** Excerpted passage **

______________________________

XPENG first unveiled its in-house foundational model development framework at CVPR 2025. Just one year on, XPENG has secured a pivotal technical leap: its VLA2.0 ADAS, built atop the self-developed foundational model, has gone into formal mass production, marking an industry-leading closed loop from cutting-edge pre-research to large-scale commercial deployment. Boasting more secure, smoother and higher-efficiency performance than conventional model architectures, VLA2.0 has reshaped user experiences with advanced driver assistance. It set an industry milestone of over 50% assisted driving mileage share within its first month of OTA rollout, establishing a new benchmark for China's advanced assisted driving sector.

The VLA 2.0 was designed from the ground up for Level 4 autonomous driving, enabling a unified software architecture that spans both L2 and L4. Built on the XPENG GX platform, China's first fully self-developed Robotaxi has rolled off the production line with an effective onboard computing power of 3,000 TOPS.

XPENG's Robotaxi has rolled out in mass production, featuring VLA 2.0 foundation model and delivering L4 autonomous driving capabilities

First Disclosure of the Complete Technical Blueprint for World Models, Advancing Foundation Models for the Physical World

Centered on world model development, XPENG has gradually established a sophisticated technical system. At CVPR 2026, Dr. Xianming Liu unveiled XPENG's complete technical roadmap for its world model for the first time.

At CVPR, Dr. Xianming Liu further elaborated on XPENG's Physical AI layout and introduced the world model as another core pillar of the brand's foundational model system. He noted XPENG is developing a world model capable of Deliberative Reasoning, Controllable Generation, and Long-Horizon Forecasting. Instead of replacing or competing against one another, the world model and VLA2.0 complement each other by leveraging diverse training signals to boost the model's comprehension of the physical environment and its corresponding execution capabilities within real-world scenarios. XPENG's Physical-World Foundation Model, serving as both the VLA 2.0 and the World Model. Essentially, they are pursuing the same thing: iteratively scaling up model parameters, training datasets and task complexity to cultivate a robust foundational model tailored for the physical world.

______________________________

** Provided data **
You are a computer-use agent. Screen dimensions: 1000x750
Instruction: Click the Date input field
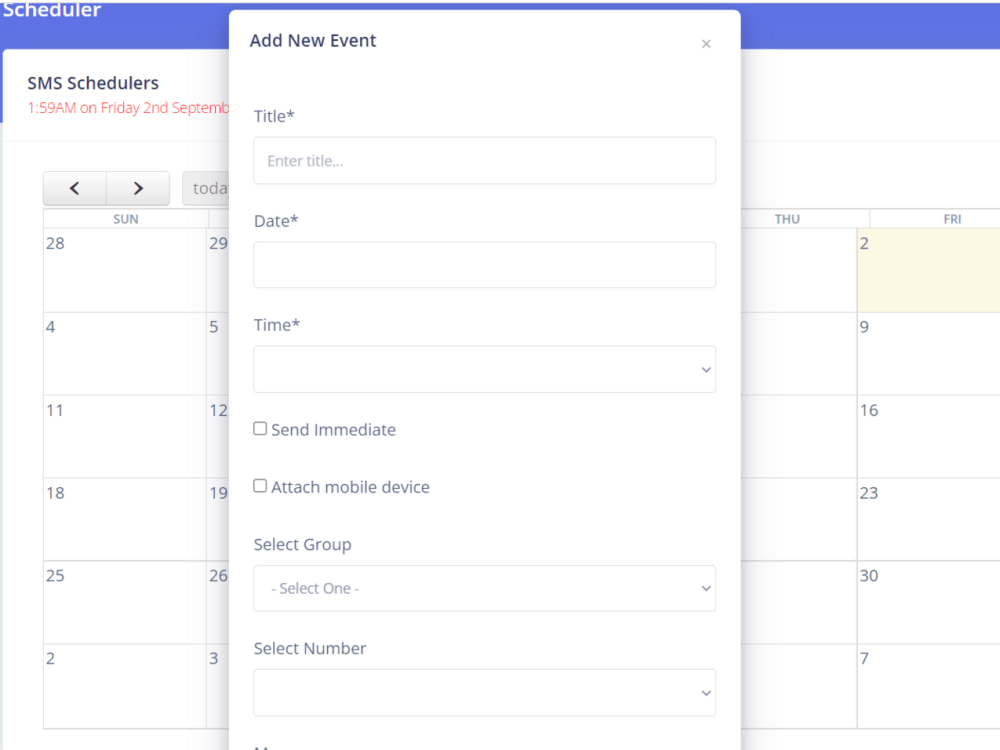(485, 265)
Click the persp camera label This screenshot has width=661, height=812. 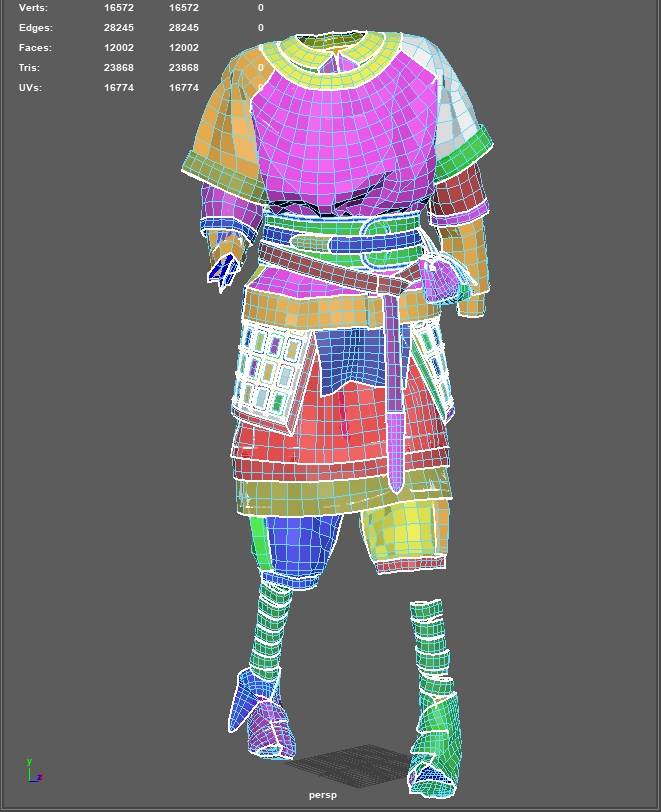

______________________________

** List of tasks **
a – In the passage on XPENG's foundational models, what effective onboard computing power does the Robotaxi built on the XPENG GX platform have?
b – Carry on the passage about XPENG's foundational models, picking up right after its last sentence.

** Outputs by task **
a – 3,000 TOPS.

b –
Learning from Humans and Learning from the Real World

Dr. Xianming Liu explained that within XPENG's foundational model architecture, VLA2.0 learns primarily from human driving behaviors. It unifies modeling across video streams, human commands and vehicle motion outputs to master rational decision-making amid complicated traffic conditions. And the world model learns the underlying laws of the physical world via predicting future states and scene evolution, enabling controllable generation, long-horizon forecasting and causal reasoning. VLA2.0 teaches the model how to act, while the world model empowers it to understand how the surrounding world evolves after each action.

Combined, the two technologies aim to build a Physical AI foundational model that deeply perceives the real world and executes safe action.

Deliberative Reasoning, Controllable Generation and Long-Horizon Forecasting

XPENG identifies three indispensable capabilities for a high-performance world model: deliberative reasoning, controllable generation and long-horizon forecasting. This embodies intelligence and serves as the prerequisite for deploying World Models in autonomous driving. XPENG's R&D team has recently published a suite of world-model-focused research papers, including X-World, X-Foresight and X-Cache, detailing the company's R&D methodologies built around these core competencies.

X-World generates physically plausible future video sequences under specified motion inputs while sustaining robust controllability and stability throughout continuous generation. It has already been deployed across closed-loop simulation testing, online reinforcement learning and synthetic data generation workflows.

X-Foresight, fully integrated into VLA2.0's architecture, jointly predicts multi-view future imagery and ego-vehicle actions within a unified token space, delivering core decision support for VLA2.0's vehicle control logic.

X-Cache cuts roughly 70% of redundant computation with negligible image quality degradation and accelerates inference for the world model's denoising backbone by up to around 2.7x.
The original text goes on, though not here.